[Brief]:
Each entry below must come back exactly as written, without its pictures.

=== Material for this exercise ===

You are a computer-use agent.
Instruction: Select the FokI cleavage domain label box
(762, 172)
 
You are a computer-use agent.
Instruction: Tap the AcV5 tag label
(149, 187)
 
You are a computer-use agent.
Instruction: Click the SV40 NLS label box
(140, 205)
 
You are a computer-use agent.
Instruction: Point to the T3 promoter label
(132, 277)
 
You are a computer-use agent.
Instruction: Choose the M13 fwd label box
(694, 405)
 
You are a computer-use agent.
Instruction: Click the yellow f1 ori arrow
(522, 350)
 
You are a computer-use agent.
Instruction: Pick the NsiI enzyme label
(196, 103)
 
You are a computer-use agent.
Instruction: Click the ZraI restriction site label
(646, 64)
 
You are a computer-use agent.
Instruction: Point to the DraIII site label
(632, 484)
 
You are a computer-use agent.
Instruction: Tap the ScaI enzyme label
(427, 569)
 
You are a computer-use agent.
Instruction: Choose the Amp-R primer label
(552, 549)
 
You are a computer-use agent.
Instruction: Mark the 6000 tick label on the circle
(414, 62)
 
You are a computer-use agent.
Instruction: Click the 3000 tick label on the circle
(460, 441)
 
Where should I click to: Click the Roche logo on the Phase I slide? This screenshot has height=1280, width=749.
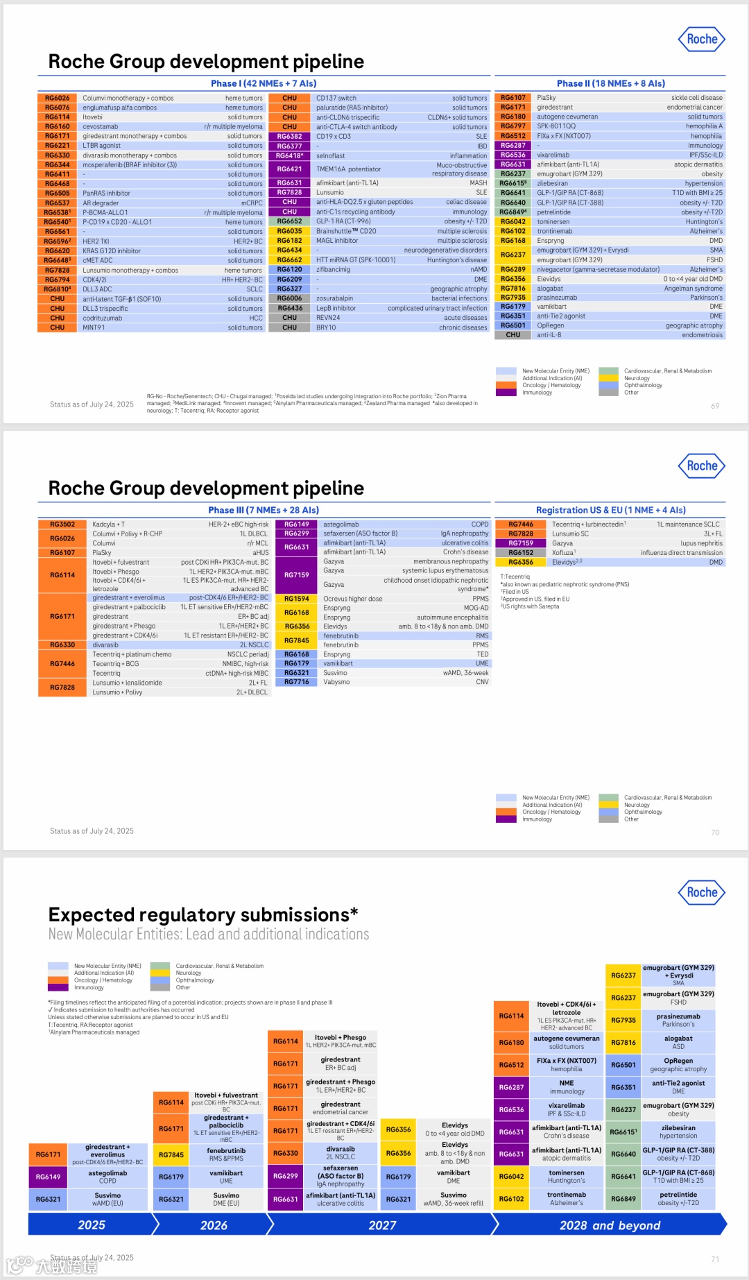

===

[Response area]:
You are a computer-use agent.
Instruction: Select the FokI cleavage domain label box
(762, 172)
 
You are a computer-use agent.
Instruction: Tap the AcV5 tag label
(149, 187)
 
You are a computer-use agent.
Instruction: Click the SV40 NLS label box
(140, 205)
 
You are a computer-use agent.
Instruction: Point to the T3 promoter label
(132, 277)
 
You are a computer-use agent.
Instruction: Choose the M13 fwd label box
(694, 405)
 
You are a computer-use agent.
Instruction: Click the yellow f1 ori arrow
(522, 350)
 
You are a computer-use agent.
Instruction: Pick the NsiI enzyme label
(196, 103)
 
You are a computer-use agent.
Instruction: Click the ZraI restriction site label
(646, 64)
 
You are a computer-use agent.
Instruction: Point to the DraIII site label
(632, 484)
 
You are a computer-use agent.
Instruction: Tap the ScaI enzyme label
(427, 569)
 
You are a computer-use agent.
Instruction: Choose the Amp-R primer label
(552, 549)
 
You are a computer-use agent.
Instruction: Mark the 6000 tick label on the circle
(414, 62)
 
You are a computer-use agent.
Instruction: Click the 3000 tick label on the circle
(460, 441)
 
Where should I click to: Click the Roche logo on the Phase I slide? This screenshot has height=1280, width=749.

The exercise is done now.